_Exercise:_
Can you rewrite the records from the line with "Given: Select the 5 days range" up to and including the line with "Looking at the screenshot, I should 312,770.", with "range" changed to "span" and nothing else altered?

_Task inputs:_
-*-*-
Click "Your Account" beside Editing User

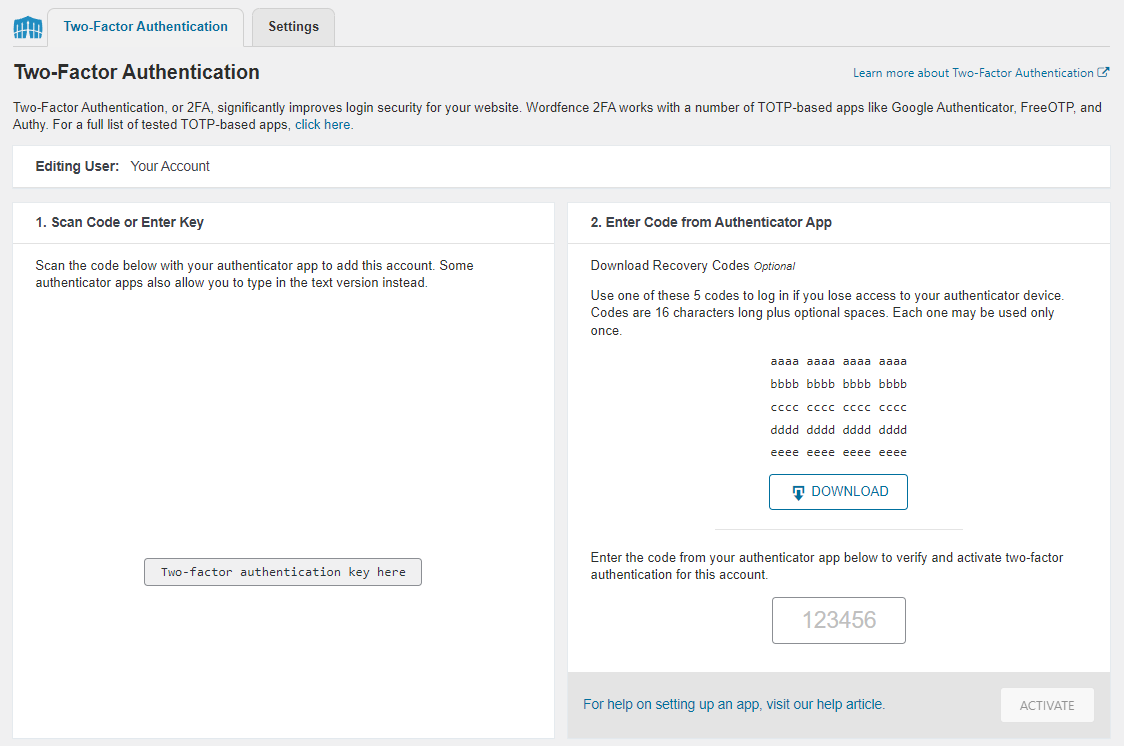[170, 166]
-*-*-
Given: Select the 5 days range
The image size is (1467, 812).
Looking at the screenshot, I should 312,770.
-*-*-
_Completed task:_
Given: Select the 5 days span
The image size is (1467, 812).
Looking at the screenshot, I should 312,770.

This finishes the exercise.